WORK INSTRUCTIONS —
Produce as output only the lines below starting at the line with "276x276 pixels." and continuing through the line with "The image size is (409, 270).", each one exactly as written.

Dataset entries
▶

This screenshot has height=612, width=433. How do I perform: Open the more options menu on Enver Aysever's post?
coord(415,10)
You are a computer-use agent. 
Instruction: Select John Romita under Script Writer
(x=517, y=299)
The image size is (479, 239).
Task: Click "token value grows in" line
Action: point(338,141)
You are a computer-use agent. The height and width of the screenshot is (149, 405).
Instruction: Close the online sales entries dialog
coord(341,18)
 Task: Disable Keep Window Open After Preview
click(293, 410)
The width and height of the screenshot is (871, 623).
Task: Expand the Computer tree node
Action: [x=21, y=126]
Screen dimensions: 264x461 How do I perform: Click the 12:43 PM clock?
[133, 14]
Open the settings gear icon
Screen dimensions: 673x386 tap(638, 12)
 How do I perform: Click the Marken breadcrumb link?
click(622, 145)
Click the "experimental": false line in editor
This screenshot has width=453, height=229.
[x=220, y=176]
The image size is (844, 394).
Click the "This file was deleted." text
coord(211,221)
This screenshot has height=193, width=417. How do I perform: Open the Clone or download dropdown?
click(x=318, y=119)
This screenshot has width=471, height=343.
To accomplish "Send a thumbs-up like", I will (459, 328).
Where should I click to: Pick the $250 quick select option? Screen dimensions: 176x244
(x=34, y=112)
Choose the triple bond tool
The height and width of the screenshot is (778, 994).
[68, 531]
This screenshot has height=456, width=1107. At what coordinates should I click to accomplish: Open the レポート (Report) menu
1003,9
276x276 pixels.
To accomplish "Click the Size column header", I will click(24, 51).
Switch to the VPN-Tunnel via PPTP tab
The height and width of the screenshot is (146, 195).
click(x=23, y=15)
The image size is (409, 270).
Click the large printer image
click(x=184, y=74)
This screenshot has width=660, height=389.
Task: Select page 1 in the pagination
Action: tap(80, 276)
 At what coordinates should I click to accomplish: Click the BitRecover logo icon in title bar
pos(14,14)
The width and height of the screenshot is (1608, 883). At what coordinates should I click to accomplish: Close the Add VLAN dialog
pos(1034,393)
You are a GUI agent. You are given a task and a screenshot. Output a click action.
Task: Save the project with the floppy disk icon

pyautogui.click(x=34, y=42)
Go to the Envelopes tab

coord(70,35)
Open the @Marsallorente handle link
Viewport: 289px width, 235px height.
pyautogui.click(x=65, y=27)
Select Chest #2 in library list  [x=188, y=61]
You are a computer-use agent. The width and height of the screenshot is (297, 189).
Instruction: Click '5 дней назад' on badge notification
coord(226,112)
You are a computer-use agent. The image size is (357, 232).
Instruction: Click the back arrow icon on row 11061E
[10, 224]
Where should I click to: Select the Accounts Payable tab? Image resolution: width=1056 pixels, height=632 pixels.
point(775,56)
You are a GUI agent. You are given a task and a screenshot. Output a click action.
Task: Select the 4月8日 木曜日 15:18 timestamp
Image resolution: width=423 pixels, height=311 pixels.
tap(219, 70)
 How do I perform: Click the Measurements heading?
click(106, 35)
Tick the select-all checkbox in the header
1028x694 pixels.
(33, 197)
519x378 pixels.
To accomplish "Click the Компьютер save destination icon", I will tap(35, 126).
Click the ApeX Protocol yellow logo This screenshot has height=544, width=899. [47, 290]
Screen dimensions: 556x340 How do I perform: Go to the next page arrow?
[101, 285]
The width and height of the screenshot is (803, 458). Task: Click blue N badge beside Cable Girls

◀

RESULT OF THE TASK —
276x276 pixels.
To accomplish "Click the Size column header", I will click(24, 51).
Switch to the VPN-Tunnel via PPTP tab
The height and width of the screenshot is (146, 195).
click(x=23, y=15)
The image size is (409, 270).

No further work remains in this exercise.